BEGIN EXERCISE DATA

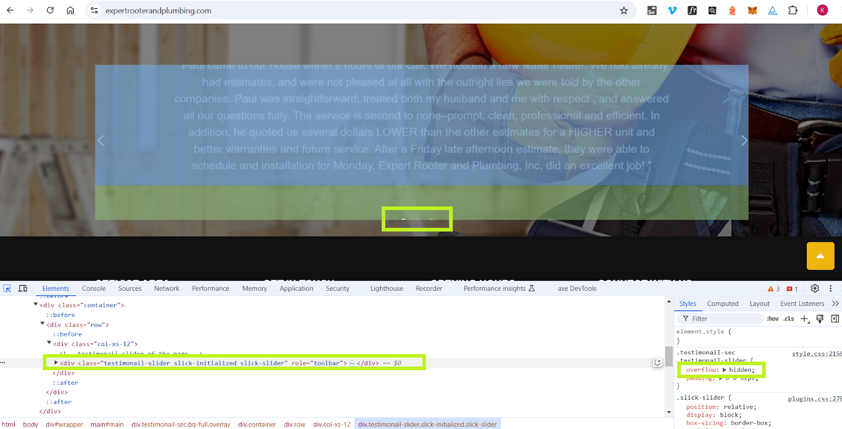Toggle the computed styles sidebar icon
The image size is (842, 429).
(x=835, y=319)
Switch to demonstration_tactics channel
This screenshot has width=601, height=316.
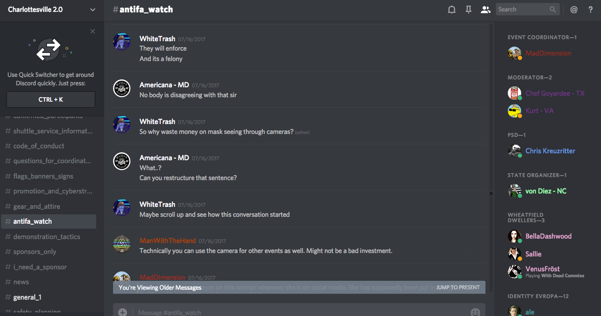click(47, 237)
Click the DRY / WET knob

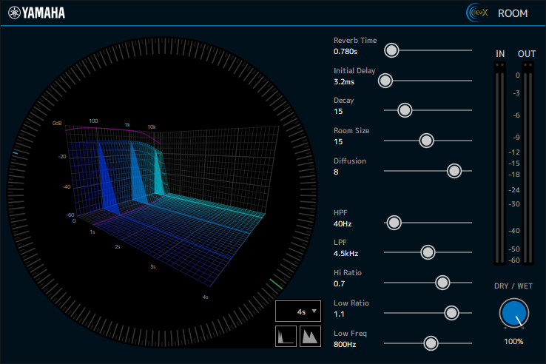pyautogui.click(x=514, y=314)
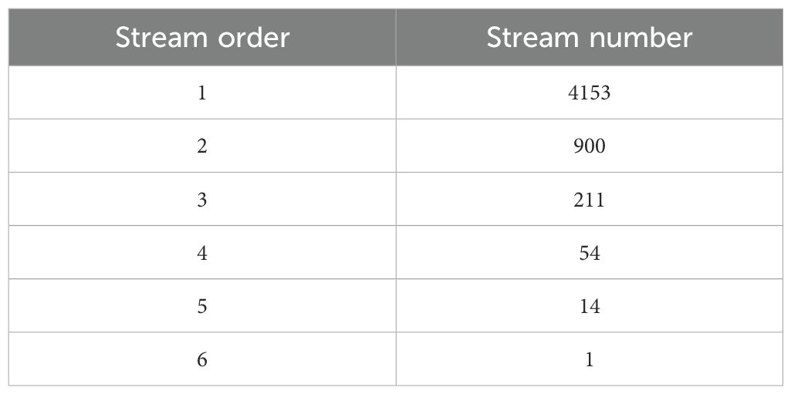This screenshot has height=394, width=791.
Task: Select the stream order 4 cell
Action: tap(202, 252)
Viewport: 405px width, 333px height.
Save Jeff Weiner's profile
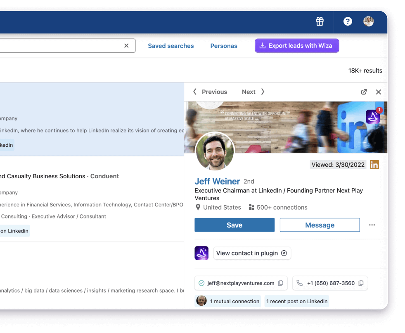point(234,225)
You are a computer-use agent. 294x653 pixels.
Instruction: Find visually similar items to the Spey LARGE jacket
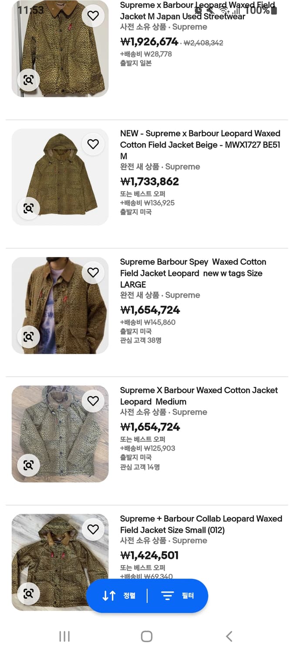pyautogui.click(x=28, y=337)
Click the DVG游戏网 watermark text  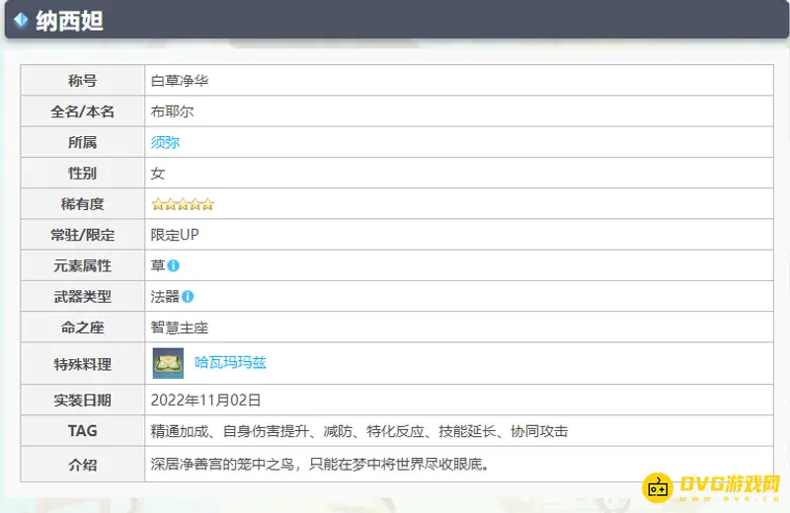(729, 484)
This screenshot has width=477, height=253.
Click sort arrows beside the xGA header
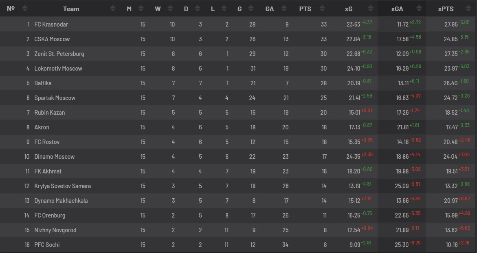coord(418,9)
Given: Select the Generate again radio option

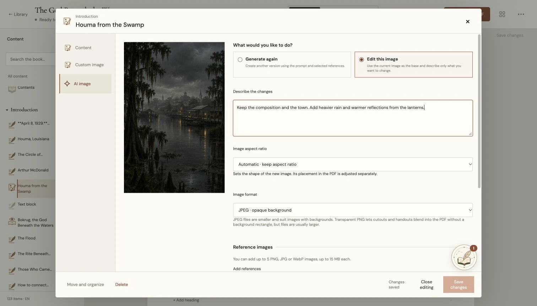Looking at the screenshot, I should pos(240,60).
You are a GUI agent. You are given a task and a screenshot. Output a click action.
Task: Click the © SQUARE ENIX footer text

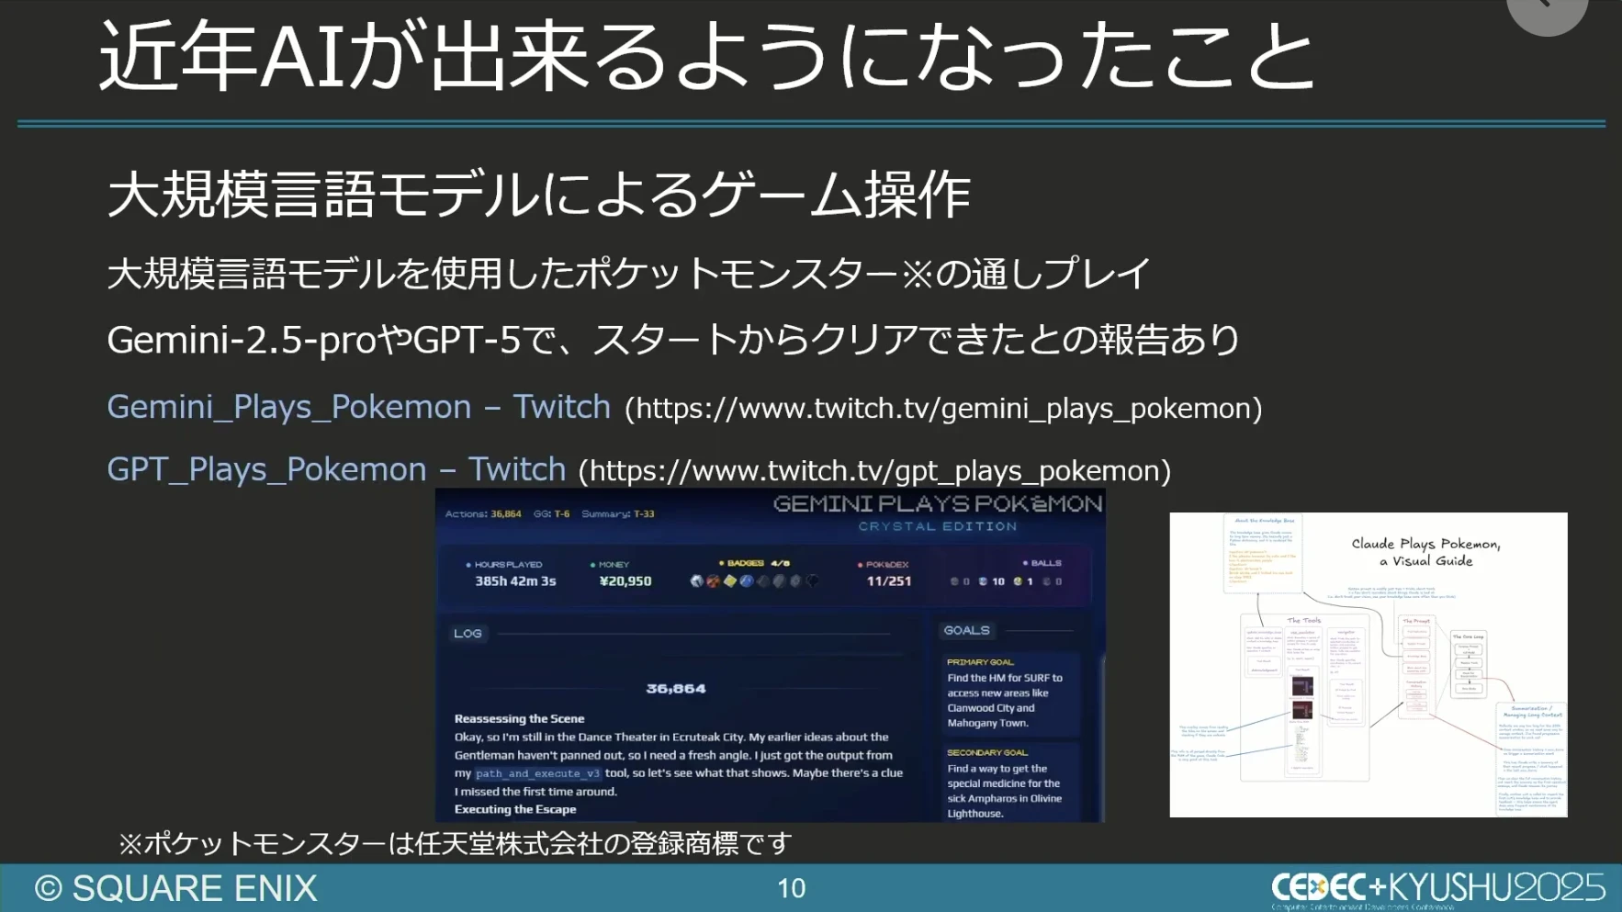pyautogui.click(x=176, y=888)
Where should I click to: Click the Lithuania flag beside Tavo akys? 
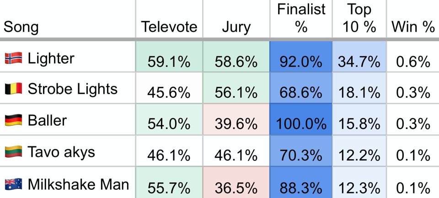(x=13, y=152)
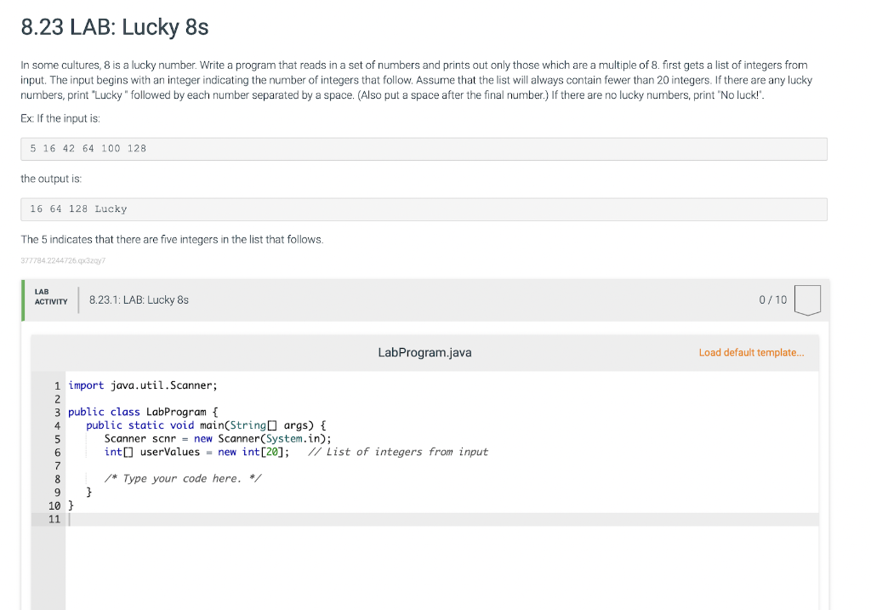The height and width of the screenshot is (610, 871).
Task: Click the 8.23.1: LAB: Lucky 8s activity title
Action: (138, 299)
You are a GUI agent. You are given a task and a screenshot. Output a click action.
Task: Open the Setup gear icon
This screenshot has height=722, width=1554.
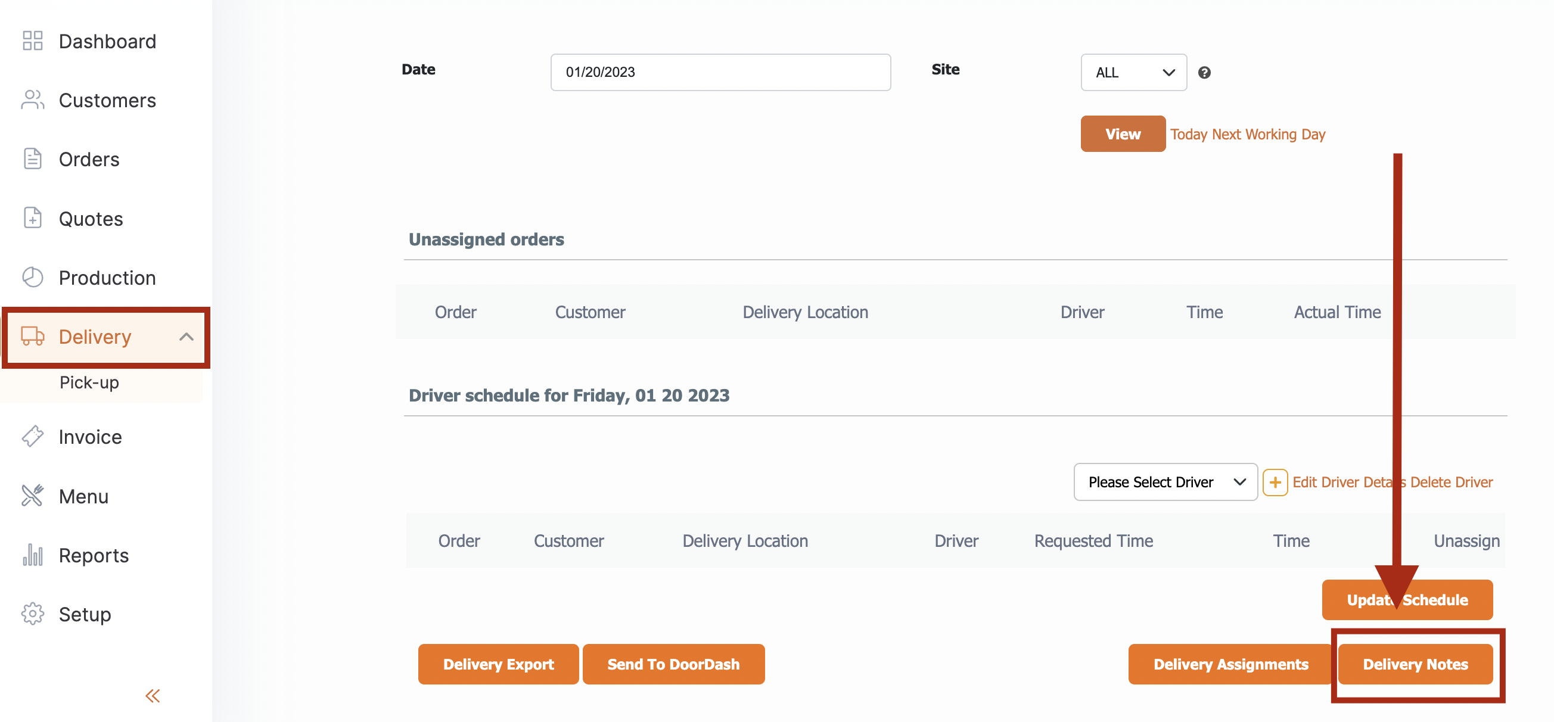coord(33,614)
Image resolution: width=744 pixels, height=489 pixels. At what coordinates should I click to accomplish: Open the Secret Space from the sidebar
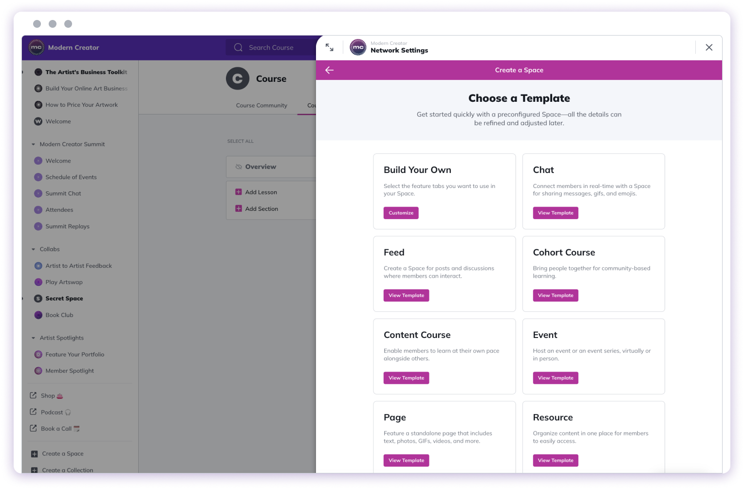pos(63,298)
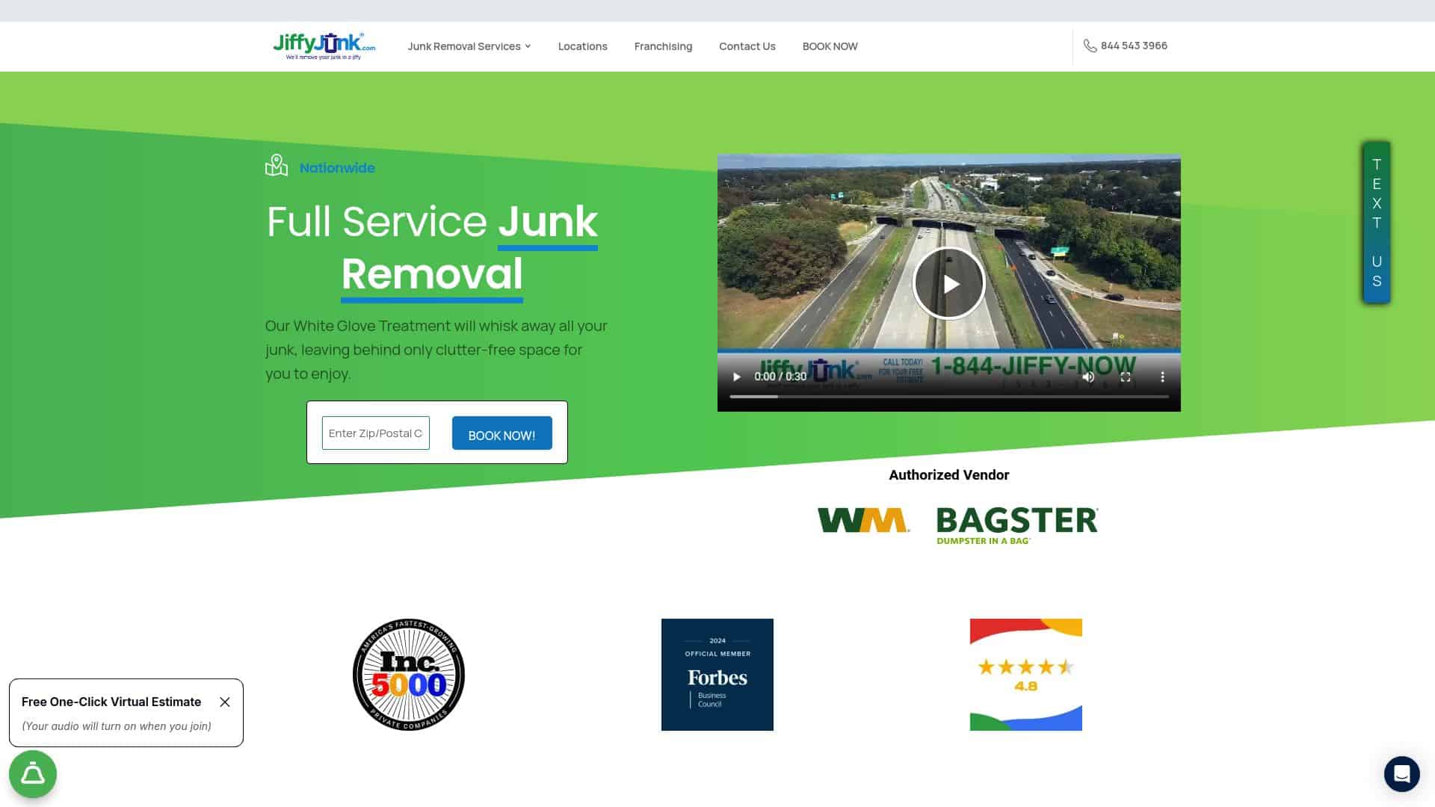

END EXERCISE DATA

For the entries above, the output must hold exactly the lines from the one with "Task: Click the © SQUARE ENIX footer text" through the last line, both included, and no pictures.

Task: Click the © SQUARE ENIX footer text

pyautogui.click(x=176, y=888)
Where should I click to: Click the Lithuania flag beside Tavo akys? 
(x=13, y=152)
The height and width of the screenshot is (610, 871).
Task: Click the 8.23.1: LAB: Lucky 8s activity title
Action: (138, 299)
You are a GUI agent. You are given a task and a screenshot. Output a click action.
Task: Open the Setup gear icon
This screenshot has height=722, width=1554.
coord(33,614)
Image resolution: width=744 pixels, height=489 pixels. At what coordinates should I click to accomplish: Open the Secret Space from the sidebar
pos(63,298)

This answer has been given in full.